Apoptotic cell death is observed in both hepatocytes and sinusoidal endothelial cells during hepatic warm and cold I/R.39, 40 Although the contribution of apoptosis to overall I/R injury remains controversial,41–43 inhibition of apoptotic signals by caspase inhibitors has been shown to improve liver graft injury after cold I/R.44, 45 Anti-apoptotic effect of iNOS-derived NO was demonstrated in cultured hepatocytes and was associated with downregulation of caspase cascade.46, 47 In the current study, AdiNOS pretreatment significantly increased cleaved caspase-3 expression without exacerbating apoptotic cell death, indicating that AdiNOS-mediated hepatoprotection does not appear to be associated with modulation of apoptosis. Upregulation of caspase-3 does not always result in acceleration of apoptosis.

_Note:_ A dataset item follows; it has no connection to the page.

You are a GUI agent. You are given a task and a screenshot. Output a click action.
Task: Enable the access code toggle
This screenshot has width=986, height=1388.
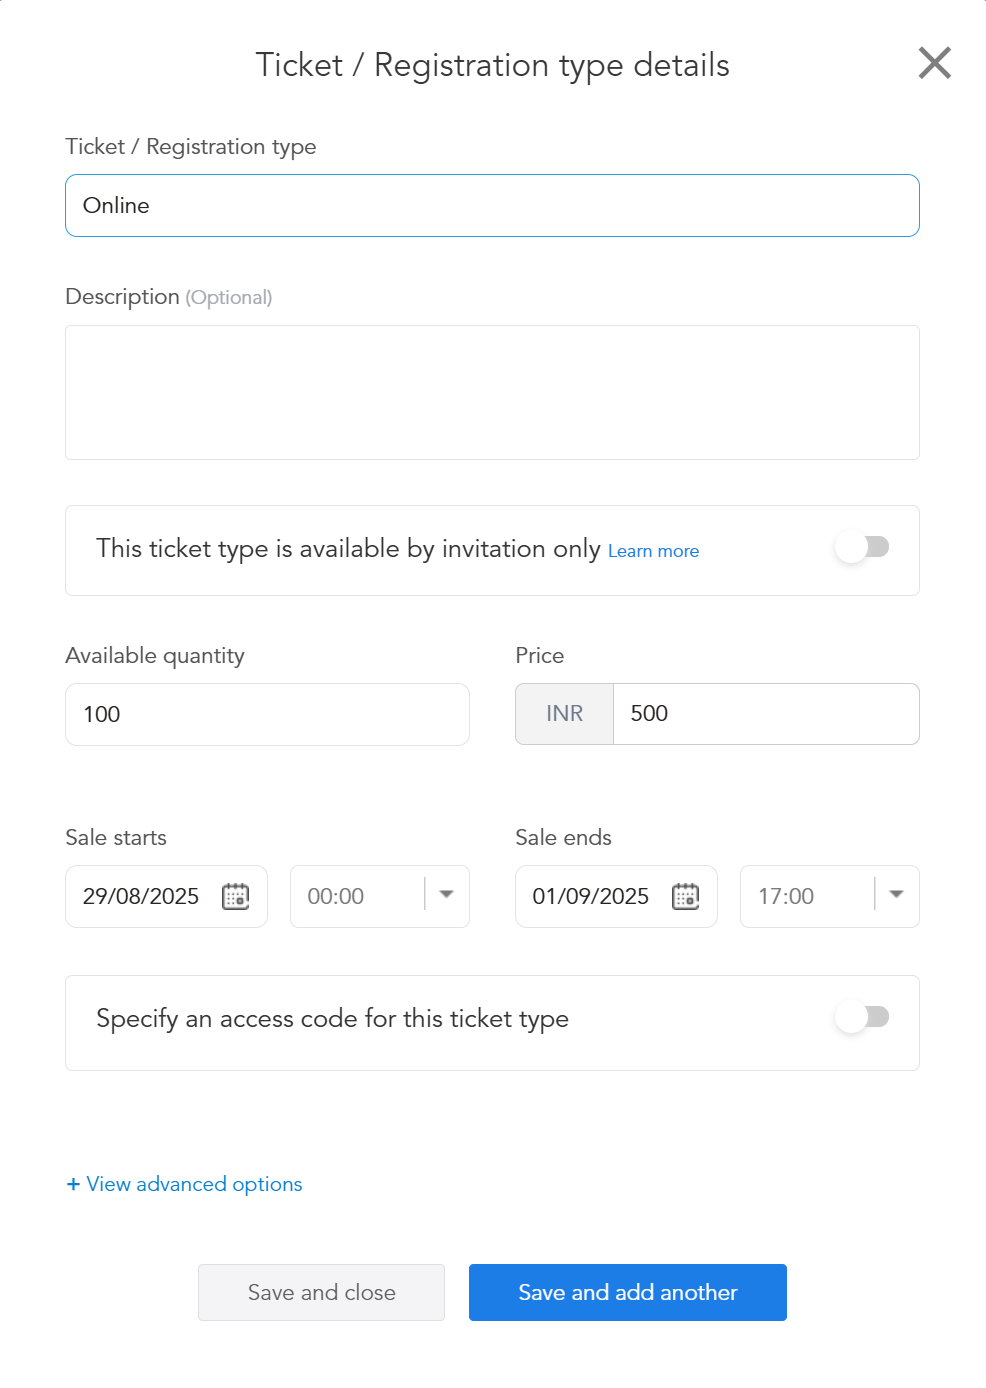tap(862, 1017)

Indeed, caspase-3 activation was observed in ischemic preconditioned rat brain tissue, without apoptotic cell death, and that was essential for ischemic preconditioning-mediated neuroprotection.48
In conclusion, donor pretreatment with AdiNOS results in a marked increase in hepatic iNOS protein and NO production, which leads to amelioration of hepatic cold preservation injury. Downregulation of ICAM-1 mRNA and subsequent neutrophil infiltration appear to be an important mechanism by which the overexpression of iNOS plays a beneficial role in cold hepatic I/R injury. Donor graft treatment with AdiNOS not only produced an approximately 60% reduction in graft injury but also significantly improved survival when prolonged cold-storage was used. We acknowledge the potential limitations of this study for clinical application. However, given the expanding use of marginal liver grafts in the United States because of organ shortage, strategies that improve outcome in cases of severe I/R injury are desperately needed.